==== Entries provided ====
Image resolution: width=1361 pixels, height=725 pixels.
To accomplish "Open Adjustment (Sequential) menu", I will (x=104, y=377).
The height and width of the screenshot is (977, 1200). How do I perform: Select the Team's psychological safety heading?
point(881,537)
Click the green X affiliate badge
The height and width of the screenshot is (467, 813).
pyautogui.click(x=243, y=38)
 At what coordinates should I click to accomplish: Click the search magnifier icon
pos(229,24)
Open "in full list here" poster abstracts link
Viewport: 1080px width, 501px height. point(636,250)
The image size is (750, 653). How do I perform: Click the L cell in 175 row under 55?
====
==== Entries provided ====
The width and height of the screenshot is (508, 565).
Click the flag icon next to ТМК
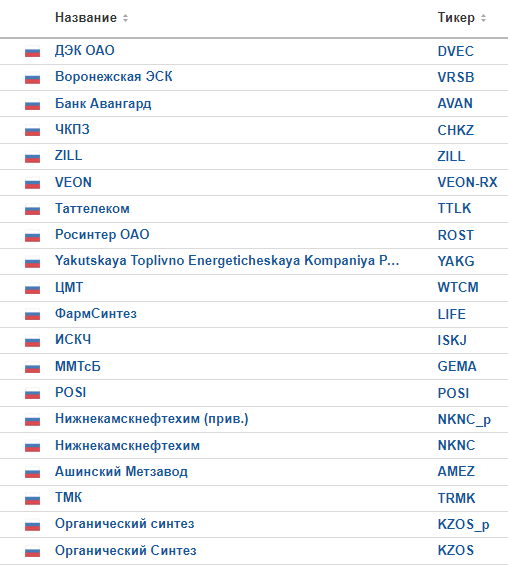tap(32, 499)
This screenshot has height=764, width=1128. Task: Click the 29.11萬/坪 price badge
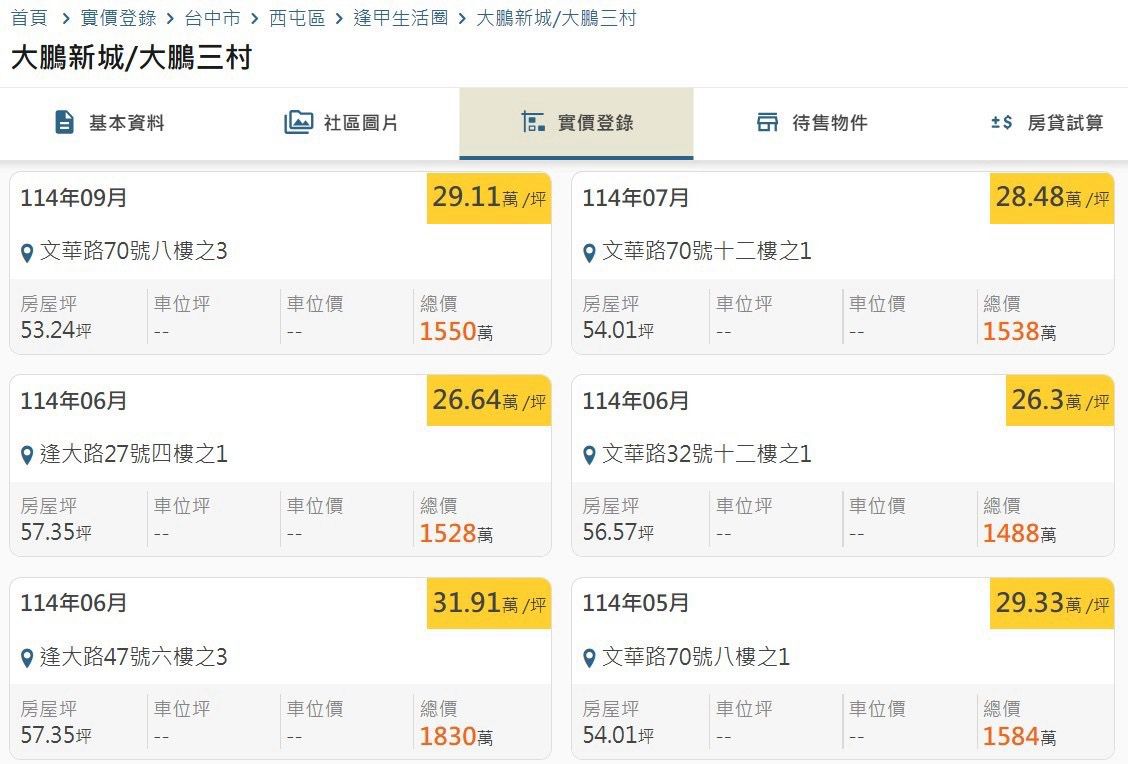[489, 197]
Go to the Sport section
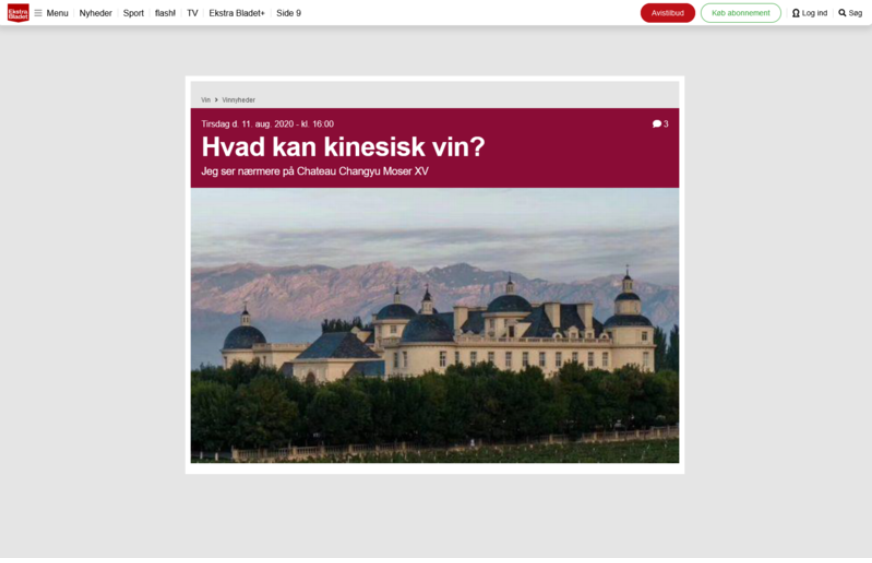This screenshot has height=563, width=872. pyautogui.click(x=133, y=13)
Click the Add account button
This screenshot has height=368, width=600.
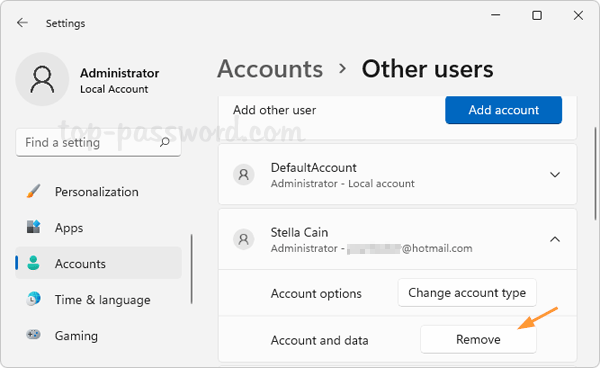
====
==== Entries provided ====
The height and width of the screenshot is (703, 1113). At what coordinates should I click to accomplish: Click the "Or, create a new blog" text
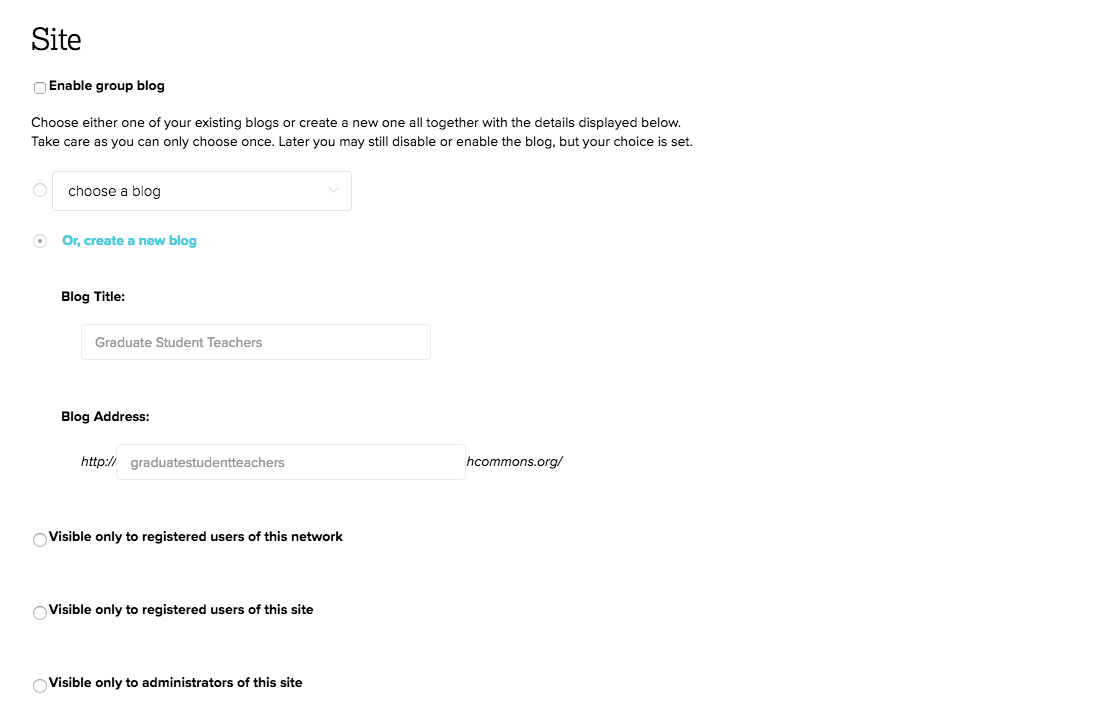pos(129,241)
====
Repeat exactly the stretch of the listing above that starts with the line holding "Click the flag icon next to ТМК" and finishes with the line holding "This screenshot has height=368, width=600.", both included. Skip every picture.

Click the flag icon next to ТМК
tap(32, 499)
This screenshot has height=764, width=1128. Task: Click the 29.11萬/坪 price badge
[489, 197]
Go to the Sport section
This screenshot has height=563, width=872. pyautogui.click(x=133, y=13)
Click the Add account button
This screenshot has height=368, width=600.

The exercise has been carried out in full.